**PROVIDED TEXT:**
===

Even before she started making these colour photographs, which capture the romance of mouldering, abandoned architecture, the Toronto-based adventurer loved ruined buildings for their “combination of beauty, serenity and exhilaration. They possess a calm chaos,” she says, “that transforms the familiar into the surreal.” She describes her work as at once “peaceful, introspective, nostalgic, unexpected and cathartic,” and cites Edward Burtynsky and Art Spin curators Layne Hinton and Rui Pimenta as artists she admires.

Stephen Brûlé

Booth A58

Creating tintypes and ambrotypes with 19th-century techniques is a slow process, says Brûlé, that “brings a certain romanticism back to making photographs. You must pre-visualize the final image and make your technical and creative decisions often before looking through the camera.” The results are dreamlike, ghostly black-and-white landscapes and cityscapes, each one unique because only one image can be made per plate. The Toronto-based photographer is drawn to artists who work with light: Caravaggio, Edward Hopper, Gregory Crewdson.

Tania Love

Booth C234

Using plant-based dyes (she says she’s amazed by their nuance and tonal range), Toronto artist Love makes scarves and other textiles printed with delicate patterns inspired by nature. Her art practice also involves drawing, painting and installation with natural and salvaged materials. Eva Hesse, Sonia Delaunay and Ed Pien are some of the artists she admires. She says her work will appeal to “those who have an appreciation of materials, tactility, technique and thoughtfulness.”

Vanessa Neily

Booth D285

This Ottawa-based NSCAD grad achieves a difficult-to-pull-off harmony of hard and soft media (metal and textiles). In her jewellery and wall pieces, delicately patterned enamelled ovals frame wool centrepieces made using Maritimes-style rug-hooking techniques. As well as contemporaries like printmaker Angie Lewin and painter Raphael Balme, she appreciates Bloomsbury Group duo Vanessa Bell and Duncan Grant and Canadian folk artist Maud Lewis. Her work will resonate with anyone who appreciates fine craftsmanship.

===

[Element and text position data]

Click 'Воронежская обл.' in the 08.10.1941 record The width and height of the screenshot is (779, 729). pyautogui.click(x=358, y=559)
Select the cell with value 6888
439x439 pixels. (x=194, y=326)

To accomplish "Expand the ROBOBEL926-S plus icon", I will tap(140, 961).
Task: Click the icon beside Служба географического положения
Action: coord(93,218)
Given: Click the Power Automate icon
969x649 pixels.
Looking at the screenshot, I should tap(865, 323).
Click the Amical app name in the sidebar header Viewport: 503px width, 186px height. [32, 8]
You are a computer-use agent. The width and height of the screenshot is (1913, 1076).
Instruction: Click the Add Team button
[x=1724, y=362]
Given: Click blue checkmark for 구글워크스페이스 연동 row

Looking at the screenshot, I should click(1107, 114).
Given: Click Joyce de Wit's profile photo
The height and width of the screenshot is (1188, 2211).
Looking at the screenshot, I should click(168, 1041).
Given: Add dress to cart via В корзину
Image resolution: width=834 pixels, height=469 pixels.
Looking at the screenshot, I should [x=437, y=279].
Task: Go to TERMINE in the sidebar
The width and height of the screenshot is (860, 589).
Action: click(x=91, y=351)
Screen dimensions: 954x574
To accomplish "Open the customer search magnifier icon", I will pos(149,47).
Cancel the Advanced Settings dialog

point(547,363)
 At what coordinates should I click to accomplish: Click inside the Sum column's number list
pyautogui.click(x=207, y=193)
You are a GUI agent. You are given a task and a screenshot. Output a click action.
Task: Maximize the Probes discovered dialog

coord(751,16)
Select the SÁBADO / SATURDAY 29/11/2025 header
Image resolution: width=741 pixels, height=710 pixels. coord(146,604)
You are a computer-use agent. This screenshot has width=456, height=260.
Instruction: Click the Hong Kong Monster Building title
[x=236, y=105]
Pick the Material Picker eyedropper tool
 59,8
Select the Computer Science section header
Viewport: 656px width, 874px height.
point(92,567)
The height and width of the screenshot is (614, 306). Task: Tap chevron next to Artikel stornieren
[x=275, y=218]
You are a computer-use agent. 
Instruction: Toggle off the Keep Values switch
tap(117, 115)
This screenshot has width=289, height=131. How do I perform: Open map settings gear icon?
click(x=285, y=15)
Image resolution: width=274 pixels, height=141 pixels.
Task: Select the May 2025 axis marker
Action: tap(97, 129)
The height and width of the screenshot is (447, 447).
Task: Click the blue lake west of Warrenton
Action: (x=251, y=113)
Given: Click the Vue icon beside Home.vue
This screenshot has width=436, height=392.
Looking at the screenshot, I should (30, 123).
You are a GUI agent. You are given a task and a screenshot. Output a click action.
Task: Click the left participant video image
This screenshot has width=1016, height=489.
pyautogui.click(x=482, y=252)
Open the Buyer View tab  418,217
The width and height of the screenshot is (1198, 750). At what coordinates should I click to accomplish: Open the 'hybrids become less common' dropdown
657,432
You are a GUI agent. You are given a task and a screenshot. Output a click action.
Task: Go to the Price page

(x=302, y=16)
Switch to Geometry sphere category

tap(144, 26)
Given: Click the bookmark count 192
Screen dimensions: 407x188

===

**TASKS AND EXERCISES:**
**a)** Using the artist profiles, answer the following:
(i) At which booth is Tania Love located?
(ii) What two kinds of photographs does Stephen Brûlé create with 19th-century techniques?
(iii) In which city is Vanessa Neily based?
**b)** Reproduce the passage of the artist profiles starting at "Vanessa Neily" and ending at "appreciates fine craftsmanship.".

**SOLUTIONS TO THE TASKS:**
**a)**
(i) Booth C234
(ii) Tintypes and ambrotypes
(iii) Ottawa

**b)**
Vanessa Neily

Booth D285

This Ottawa-based NSCAD grad achieves a difficult-to-pull-off harmony of hard and soft media (metal and textiles). In her jewellery and wall pieces, delicately patterned enamelled ovals frame wool centrepieces made using Maritimes-style rug-hooking techniques. As well as contemporaries like printmaker Angie Lewin and painter Raphael Balme, she appreciates Bloomsbury Group duo Vanessa Bell and Duncan Grant and Canadian folk artist Maud Lewis. Her work will resonate with anyone who appreciates fine craftsmanship.